Chapter 17: Kebaikan Lelaki Tampan

6.7K 613 5
                                    

Dua minggu lagi akan ada ujian tengah semester. Aku belum membaca satu buku pun. Pada awalnya malam ini lima sekawan dan Sound membuat janji untuk belajar matematika dan fisika di rumah Po. Tapi aku harus menolak karena bertabrakan dengan urusan menjadi bae si lelaki tampan, satu-satunya lelaki pintar di dunia yang dibicarakan. LOL. Dia menyuruhku untuk duduk dan menunggu di perpustakaan, yang merupakan tempat paling jarang aku kunjungi di sekolah. Jika tidak perlu, aku tidak pernah berpikir untuk datang.

Aku masuk dan duduk di meja ujung ruangan. Melihat ke luar koridor, masih tidak melihat lelaki tampan ini, jadi aku mengambil buku pekerjaan rumah dan buku teks lalu membacanya. Meskipun aku tidak pernah berpikir untuk melakukan ini. Ini karena di pagi hari diumumkan hasil skor sebelum ujian tengah semester di situs web, aku memeriksanya. Ini adalah kenyataan yang brutal dan menyiksa. Skorku sangat rendah. Secara keseluruhan, aku hanya melewati rata-rata. Mata pelajaran lain yang memiliki nilai sangat buruk terutama matematika dan sains.

Jadi depresi!!

Aku mengambil buku dan mulai membaca matematika. Ini adalah pelajaran yang sangat sulit tentang limit dan fungsi. Otakku gemetar. Semakin banyak aku membaca, semakin bingung. Makin bodoh sampai aku merasakan sakit yang tajam di pelipisku.

"Kenapa susah?" aku merutuk diri dengan lembut, menghela napas. Aku masih tidak bisa memecahkan soal ini. Aku melihat ini berhasil tapi akan gagal lagi. Dan mata pelajaran ini nilainya ketat, jika meleset dari tiga koma, dengan mudah dapat dua koma. Jika itu benar-benar terjadi, aku harus bekerja seumur hidup daripada kuliah seperti teman-teman lain.

Di sela-sela mencoret-coret dan menulis, memikirkan angka yang sama berulang-ulang sampai lembaran mulai menipis, seseorang berjalan untuk meletakkan buku di depanku. Aku menengadah, dia adalah lelaki tampan. Aku bersiap untuk membereskan buku catatan dan buku teks, lalu pergi ke kondominium, tapi dia meletakkan tangannya untuk menahanku.

"Kenapa?" dia bertanya padaku dengan suara rendah.

"Nggak apa-apa."

"Kenapa?" lelaki tampan itu tampak tidak percaya. Dia menanyakan pertanyaan yang sama, hanya nada yang dinaikkan.

Lebih dari ibu dan ayahku, pikirku.

Aku tidak menjawab. Dia hanya melihat buku catatanku di atas meja. Lelaki tampan itu mengangkat alisnya. Awalnya dia tampak bingung, tapi setelah beberapa saat dia mengerti. Lekas menghela napas sekali dan menarik kursi untuk duduk. Dia memaksaku untuk duduk di sebelah.

"Limit dan fungsi." gumam lelaki tampan itu sambil membuka buku catatanku.

"Iya."

"Kerjain ini." dia menunjukkan kepadaku soal dalam buku itu. Pertama kali angka itu muncul di mataku, langsung kugelengkan kepala, mengatakan tidak bisa.

"Bukan." aku dimarahi.

Aku terlahir untuk dimarahi kamu atau jadi pintar?

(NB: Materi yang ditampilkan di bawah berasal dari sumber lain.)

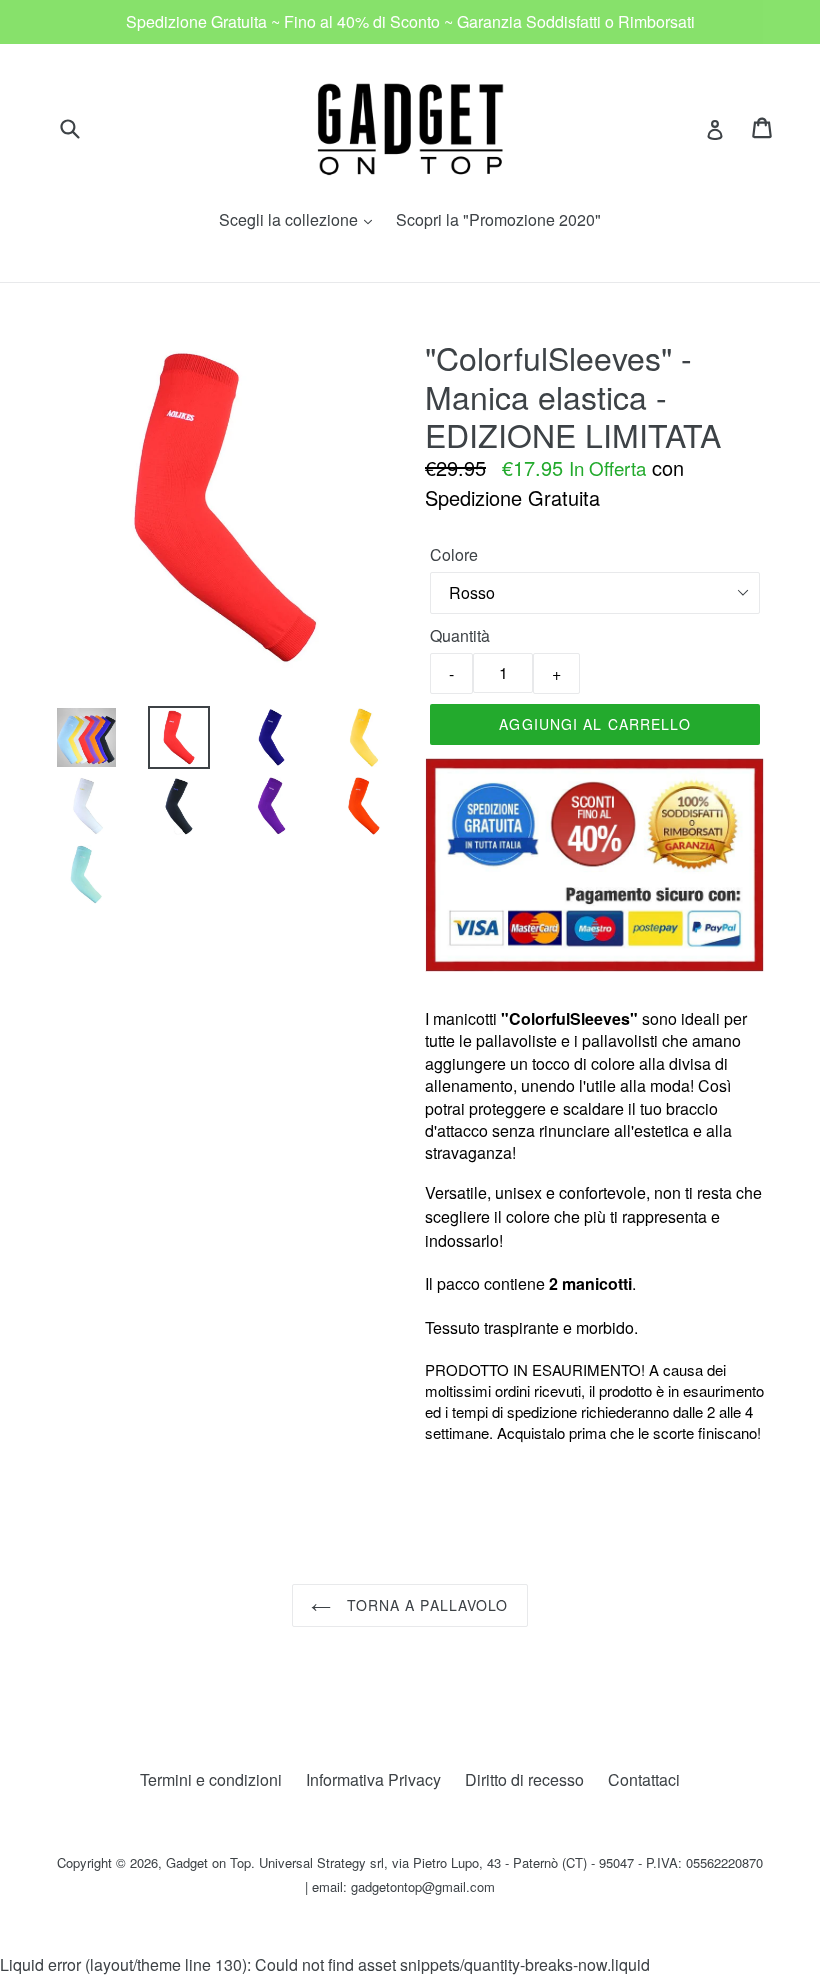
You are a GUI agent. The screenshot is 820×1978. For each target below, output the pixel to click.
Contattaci (644, 1779)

"Lihat ini." kemudian lelaki tampan itu mulai menjelaskan langkah demi langkah. Ada yang aku mengerti, ada yang tidak, tapi aku merasa dapat melihat bahwa aku terlihat lebih bertekad, sedikit berharap bahwa setelah ini aku akan menjadi sedikit lebih pintar. Meski hanya sepersejuta dari lelaki tampan itu.

"Dari mana bisa dapet angka ini?" aku bertanya kepada lelaki tampan tentang jawaban dalam soal yang tiba-tiba muncul.

Plak!! Kenapa kamu memukul keningku dengan pulpen? Sakit!

"Nggak ingat?" dia ingin memukulku lagi. Aku buru-buru meraih pulpen dan memegangnya sendiri sambil mengatupkan gigiku.

Oke! Coba pukul aku lagi! Aku akan memotong tanganmu.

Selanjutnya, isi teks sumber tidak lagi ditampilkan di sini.